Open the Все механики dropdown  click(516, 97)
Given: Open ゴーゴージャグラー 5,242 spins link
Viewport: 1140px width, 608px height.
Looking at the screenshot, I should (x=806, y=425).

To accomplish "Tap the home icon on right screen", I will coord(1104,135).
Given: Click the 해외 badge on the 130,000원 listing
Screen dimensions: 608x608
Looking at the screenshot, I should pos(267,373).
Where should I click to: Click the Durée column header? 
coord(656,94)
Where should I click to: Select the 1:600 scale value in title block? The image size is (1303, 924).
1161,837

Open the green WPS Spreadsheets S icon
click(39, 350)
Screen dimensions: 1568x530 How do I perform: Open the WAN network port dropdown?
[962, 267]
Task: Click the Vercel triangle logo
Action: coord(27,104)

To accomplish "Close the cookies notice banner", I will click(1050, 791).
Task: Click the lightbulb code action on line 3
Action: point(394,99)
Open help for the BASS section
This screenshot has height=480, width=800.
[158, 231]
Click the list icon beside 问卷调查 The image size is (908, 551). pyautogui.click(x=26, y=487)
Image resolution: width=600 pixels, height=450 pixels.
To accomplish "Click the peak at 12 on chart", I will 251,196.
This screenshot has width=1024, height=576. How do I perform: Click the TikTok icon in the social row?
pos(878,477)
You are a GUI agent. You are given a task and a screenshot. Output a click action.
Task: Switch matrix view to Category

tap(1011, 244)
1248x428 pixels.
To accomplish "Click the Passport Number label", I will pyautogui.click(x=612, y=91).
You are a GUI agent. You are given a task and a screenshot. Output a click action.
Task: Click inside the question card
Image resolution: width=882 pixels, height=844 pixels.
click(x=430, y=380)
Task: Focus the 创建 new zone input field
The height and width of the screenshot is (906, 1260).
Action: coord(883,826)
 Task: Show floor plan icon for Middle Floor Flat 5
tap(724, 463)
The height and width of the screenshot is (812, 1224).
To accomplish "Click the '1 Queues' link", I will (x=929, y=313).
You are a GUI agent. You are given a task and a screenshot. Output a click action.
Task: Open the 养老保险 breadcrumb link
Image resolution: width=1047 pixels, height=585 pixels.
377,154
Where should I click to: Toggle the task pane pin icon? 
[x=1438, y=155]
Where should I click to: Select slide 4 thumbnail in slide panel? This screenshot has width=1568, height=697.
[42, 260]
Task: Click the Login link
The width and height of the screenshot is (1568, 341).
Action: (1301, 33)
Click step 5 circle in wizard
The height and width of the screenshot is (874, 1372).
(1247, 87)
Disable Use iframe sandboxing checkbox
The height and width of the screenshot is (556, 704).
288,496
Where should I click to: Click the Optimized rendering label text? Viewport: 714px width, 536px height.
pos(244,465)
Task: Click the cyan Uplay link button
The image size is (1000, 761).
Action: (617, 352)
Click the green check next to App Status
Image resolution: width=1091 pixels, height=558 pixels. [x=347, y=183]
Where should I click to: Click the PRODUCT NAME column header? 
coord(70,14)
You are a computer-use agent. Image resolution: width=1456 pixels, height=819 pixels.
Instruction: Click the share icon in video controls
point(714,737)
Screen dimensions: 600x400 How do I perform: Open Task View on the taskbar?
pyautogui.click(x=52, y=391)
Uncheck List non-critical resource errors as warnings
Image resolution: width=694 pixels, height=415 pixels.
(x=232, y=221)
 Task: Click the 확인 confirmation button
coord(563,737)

=-=-=

▸ **HOW TO COMPLETE THIS TASK**: An exact reproduction of all the entries above is the expected answer.

▸ **ANSWER SECTION**:
Open the Все механики dropdown  click(516, 97)
Given: Open ゴーゴージャグラー 5,242 spins link
Viewport: 1140px width, 608px height.
Looking at the screenshot, I should (x=806, y=425).

To accomplish "Tap the home icon on right screen", I will coord(1104,135).
Given: Click the 해외 badge on the 130,000원 listing
Screen dimensions: 608x608
Looking at the screenshot, I should pos(267,373).
Where should I click to: Click the Durée column header? 
coord(656,94)
Where should I click to: Select the 1:600 scale value in title block? The image size is (1303, 924).
1161,837

Open the green WPS Spreadsheets S icon
click(39, 350)
Screen dimensions: 1568x530 How do I perform: Open the WAN network port dropdown?
[962, 267]
Task: Click the Vercel triangle logo
Action: coord(27,104)

To accomplish "Close the cookies notice banner", I will click(1050, 791).
Task: Click the lightbulb code action on line 3
Action: point(394,99)
Open help for the BASS section
This screenshot has height=480, width=800.
[158, 231]
Click the list icon beside 问卷调查 The image size is (908, 551). pyautogui.click(x=26, y=487)
Image resolution: width=600 pixels, height=450 pixels.
To accomplish "Click the peak at 12 on chart", I will 251,196.
This screenshot has width=1024, height=576. How do I perform: Click the TikTok icon in the social row?
pos(878,477)
You are a GUI agent. You are given a task and a screenshot. Output a click action.
Task: Switch matrix view to Category

tap(1011, 244)
1248x428 pixels.
To accomplish "Click the Passport Number label", I will pyautogui.click(x=612, y=91).
You are a GUI agent. You are given a task and a screenshot. Output a click action.
Task: Click inside the question card
Image resolution: width=882 pixels, height=844 pixels.
click(x=430, y=380)
Task: Focus the 创建 new zone input field
The height and width of the screenshot is (906, 1260).
Action: coord(883,826)
 Task: Show floor plan icon for Middle Floor Flat 5
tap(724, 463)
The height and width of the screenshot is (812, 1224).
To accomplish "Click the '1 Queues' link", I will (x=929, y=313).
You are a GUI agent. You are given a task and a screenshot. Output a click action.
Task: Open the 养老保险 breadcrumb link
Image resolution: width=1047 pixels, height=585 pixels.
377,154
Where should I click to: Toggle the task pane pin icon? 
[x=1438, y=155]
Where should I click to: Select slide 4 thumbnail in slide panel? This screenshot has width=1568, height=697.
[42, 260]
Task: Click the Login link
The width and height of the screenshot is (1568, 341).
Action: (1301, 33)
Click step 5 circle in wizard
The height and width of the screenshot is (874, 1372).
(1247, 87)
Disable Use iframe sandboxing checkbox
The height and width of the screenshot is (556, 704).
288,496
Where should I click to: Click the Optimized rendering label text? Viewport: 714px width, 536px height.
pos(244,465)
Task: Click the cyan Uplay link button
The image size is (1000, 761).
Action: (617, 352)
Click the green check next to App Status
Image resolution: width=1091 pixels, height=558 pixels. [x=347, y=183]
Where should I click to: Click the PRODUCT NAME column header? 
coord(70,14)
You are a computer-use agent. Image resolution: width=1456 pixels, height=819 pixels.
Instruction: Click the share icon in video controls
point(714,737)
Screen dimensions: 600x400 How do I perform: Open Task View on the taskbar?
pyautogui.click(x=52, y=391)
Uncheck List non-critical resource errors as warnings
Image resolution: width=694 pixels, height=415 pixels.
(x=232, y=221)
 Task: Click the 확인 confirmation button
coord(563,737)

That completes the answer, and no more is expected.